Work request: Would you transcribe the lines running from the one that holds "Task: Click the" to the last line of the records? Leave every picture out.

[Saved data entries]

+---+

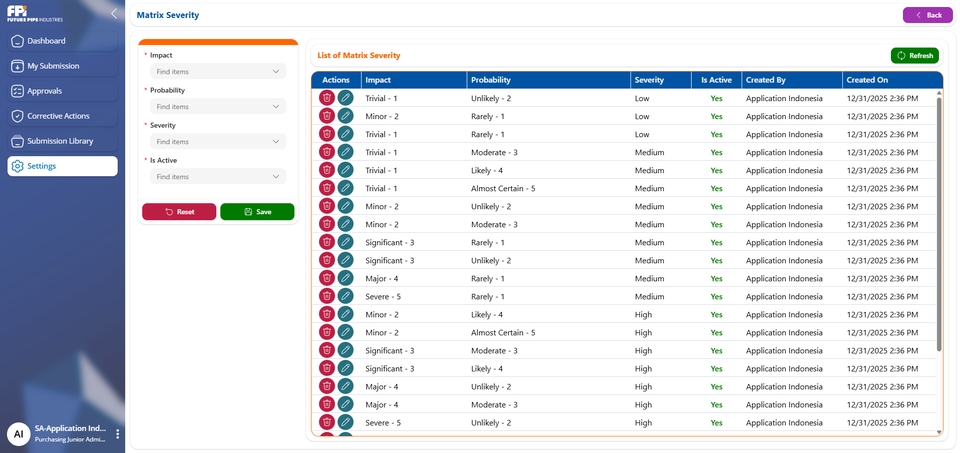Image resolution: width=960 pixels, height=453 pixels.
Task: Delete the Trivial - 1 Unlikely - 2 row
Action: [x=326, y=98]
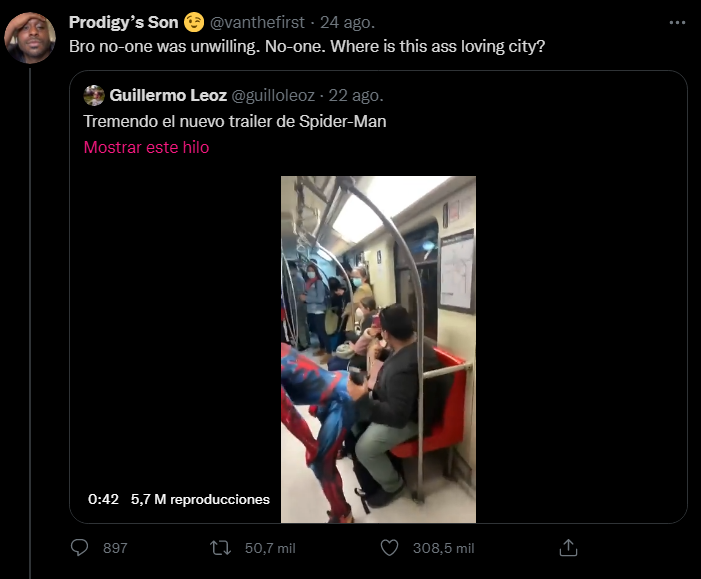Click the "Guillermo Leoz" author name
Image resolution: width=701 pixels, height=579 pixels.
[x=168, y=96]
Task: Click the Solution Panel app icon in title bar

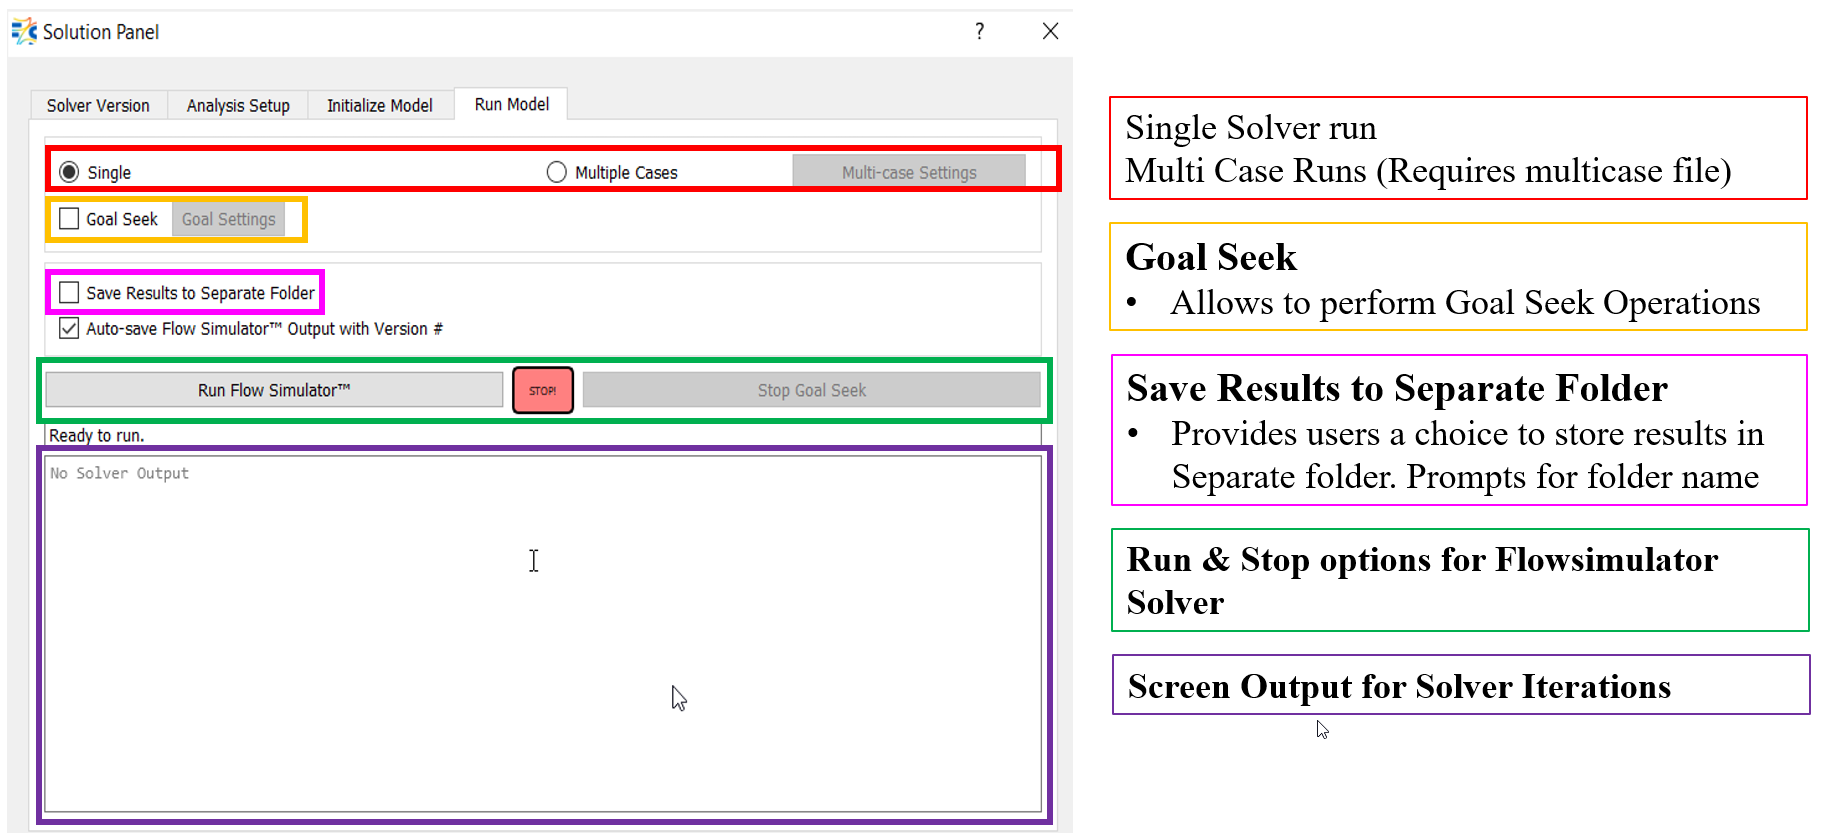Action: tap(24, 32)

+---+

Task output:
Task: Click the Solution Panel app icon in title bar

Action: tap(24, 32)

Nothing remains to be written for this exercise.